Well it is a restaurant in reality that is located in a mansion that was built in
1851 as the first Hanover Bank. It is an 18,000 square foot building of three
floors, has all the original architecture and it is an historical treasure.
I am German by birth but I cooked in Germany and in France for six years in
Paris. I was cooking in a restaurant called Archistraat that was run by Alain
Senderens and I was their Sous Chef in the 70's.

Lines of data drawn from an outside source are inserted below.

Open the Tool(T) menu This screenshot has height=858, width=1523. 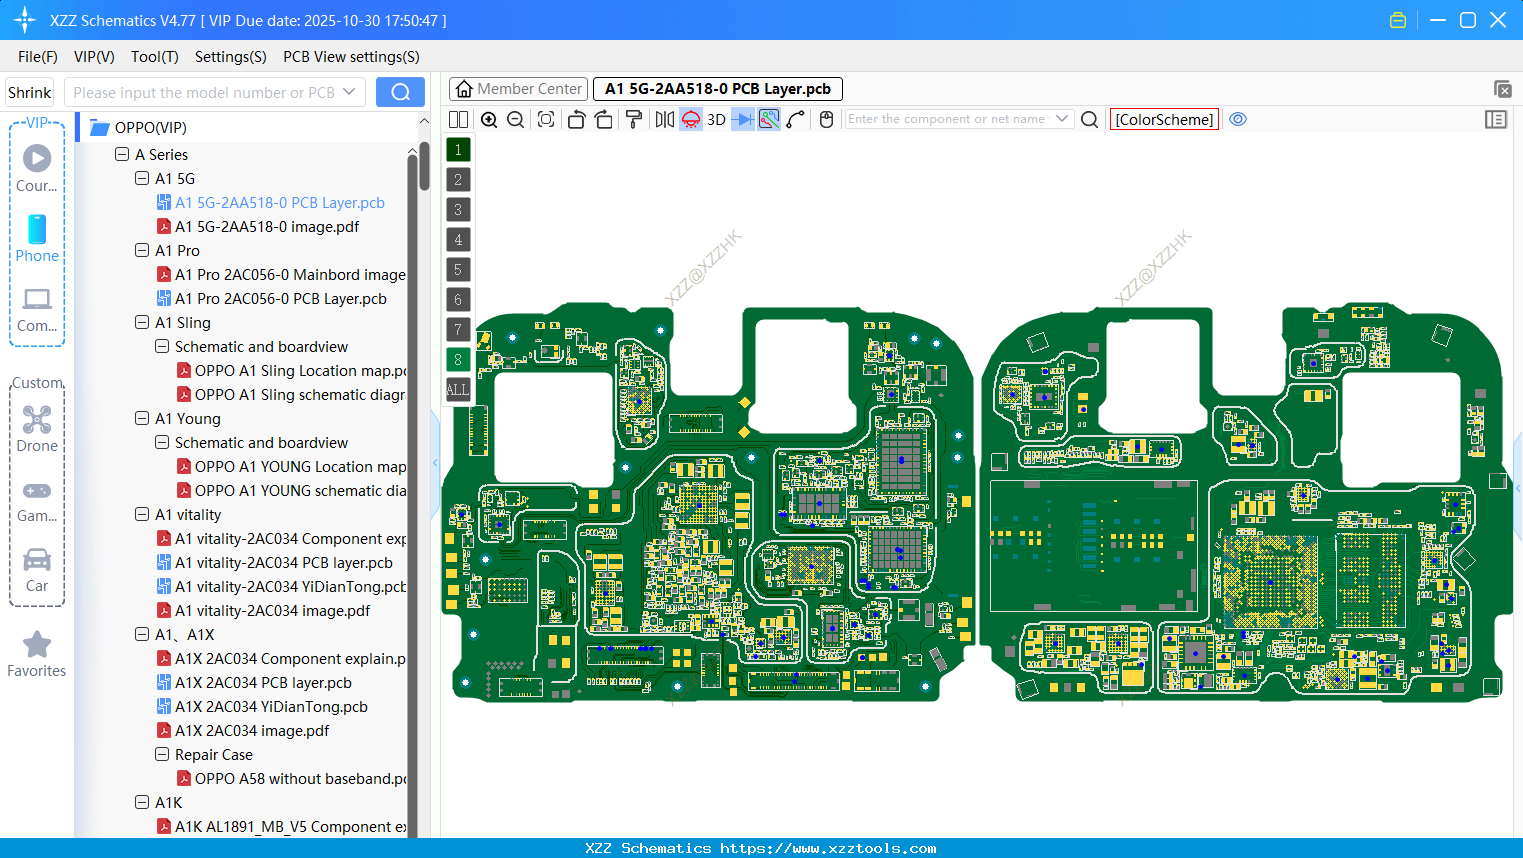coord(154,57)
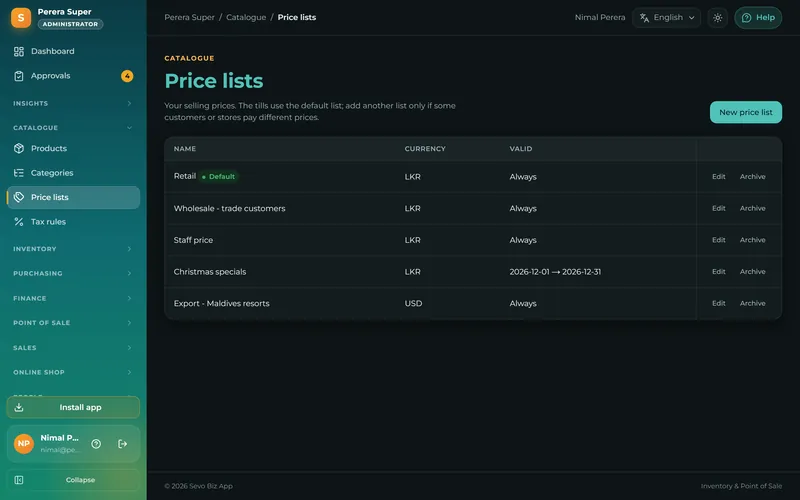Screen dimensions: 800x500
Task: Expand the Point of Sale section
Action: 73,323
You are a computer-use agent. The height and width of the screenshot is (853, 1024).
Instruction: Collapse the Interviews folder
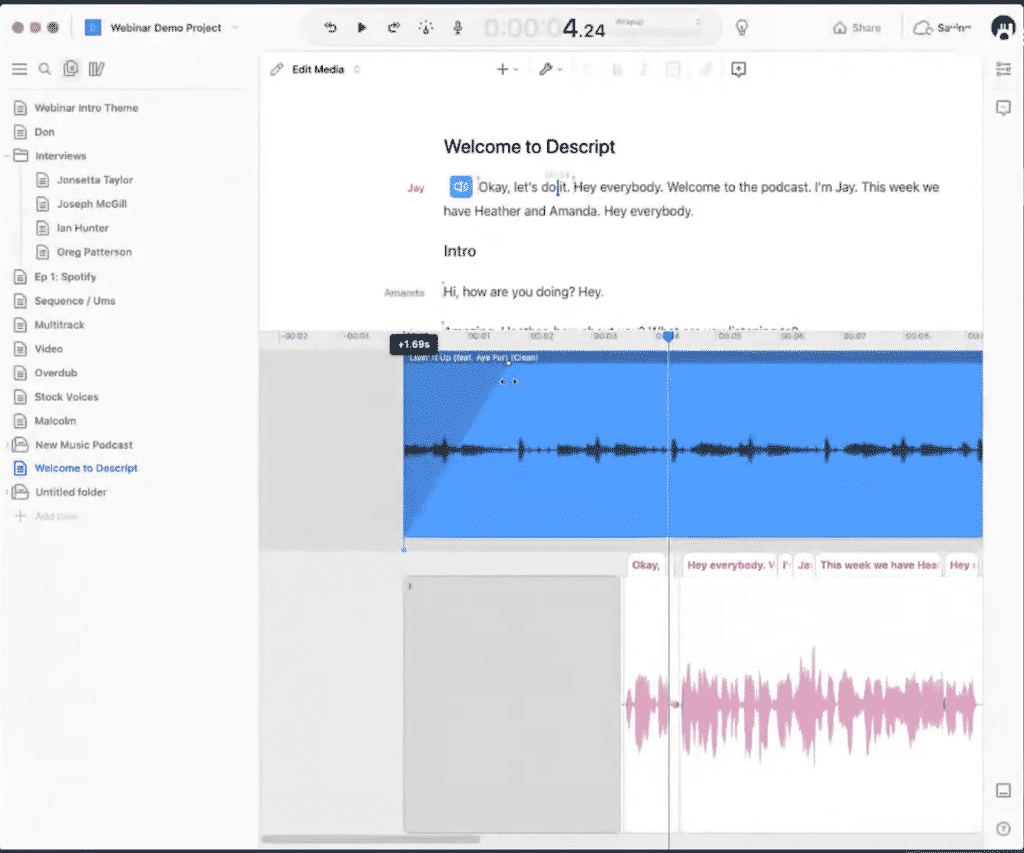pos(8,156)
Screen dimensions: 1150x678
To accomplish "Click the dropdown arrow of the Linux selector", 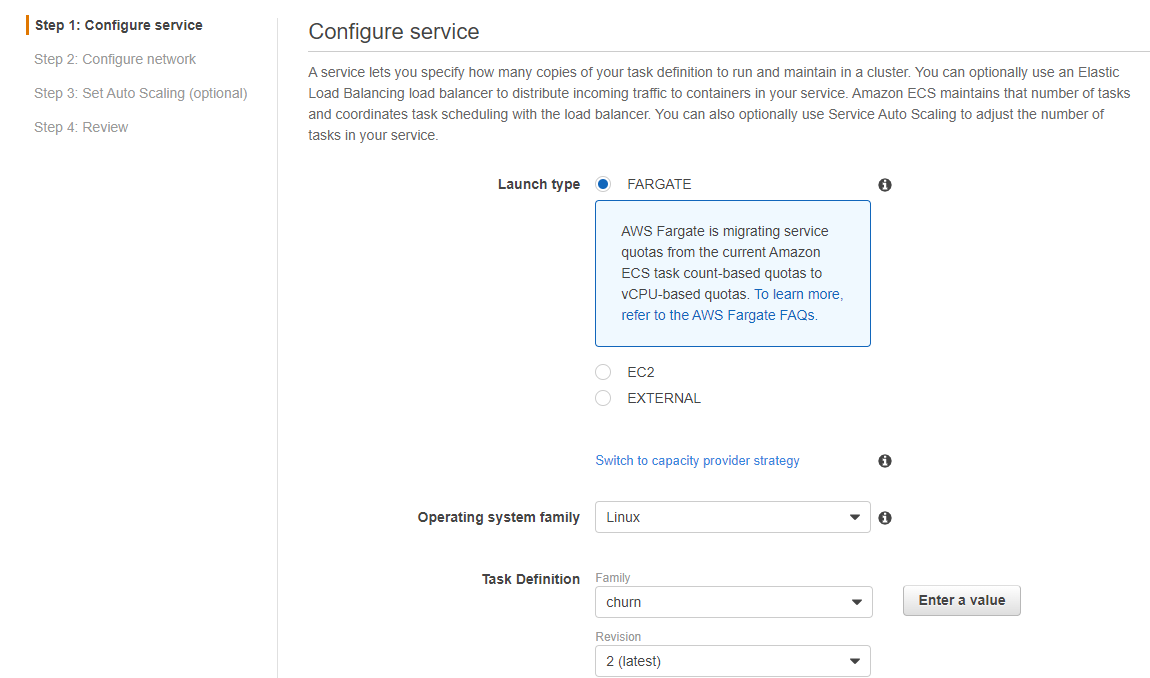I will click(854, 517).
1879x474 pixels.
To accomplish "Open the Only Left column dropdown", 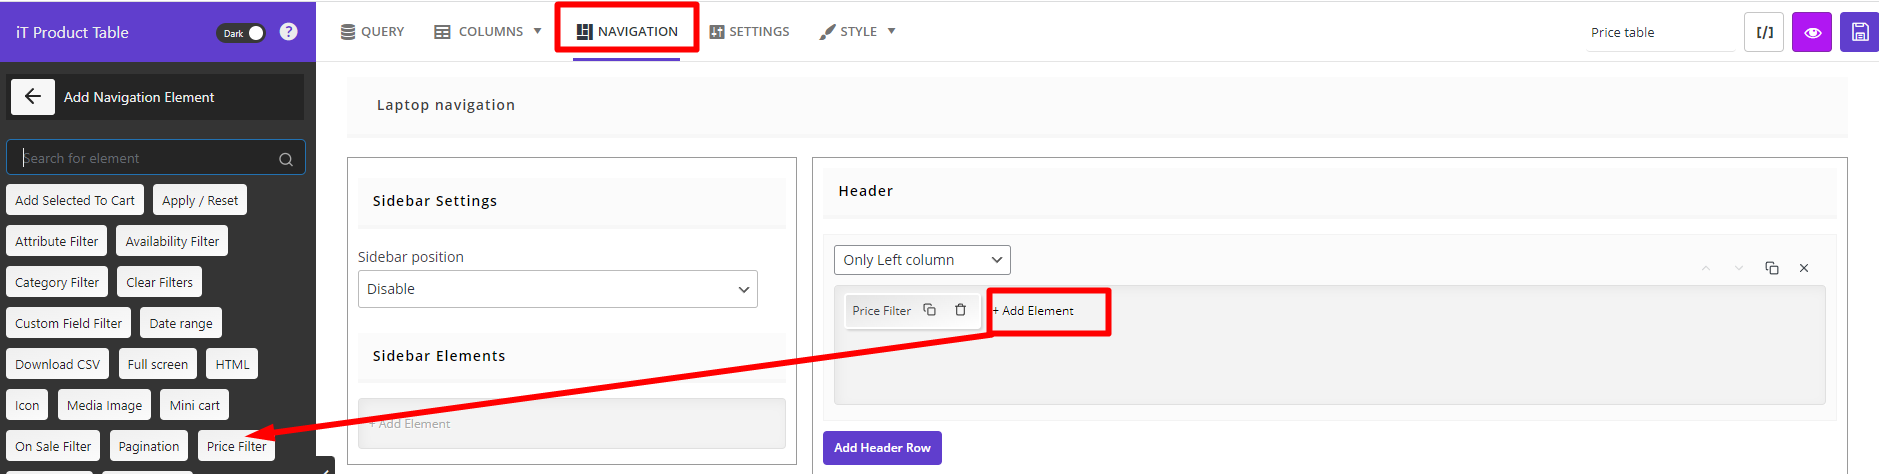I will 922,260.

Senderens was a very important step obviously in my career, in my
professional career. He had an innate understanding of ingredients and how to
prepare them. He came up 25 years ago with a dish of Lobster with Vanilla
sauce. He gave me the ability of tasting food and pairing it with something, that
is not necessarily in the box. And a lot of things that I have done in the past
are rather unorthodox.
I came with Senderens to New York in 1981. We did a Gastronomic week or
two weeks up at Windows on the World and the Cellar in the Sky and the guy
who ran Window's was a German from Munich and he basically offered me a
job on the spot, and I worked for them for three and a half years.
Senderens calls me and says listen, do you want to meet with Gilbert Lagose?
And I said why? Well he is opening a Bernardine in New York City, you should
meet with him. And I said, o.k. I'll meet with them and see what happens, and I
mean the rest is history, and I spent the next 6 years with Gilbert in his
KM: What was Gilbert like compared to the others?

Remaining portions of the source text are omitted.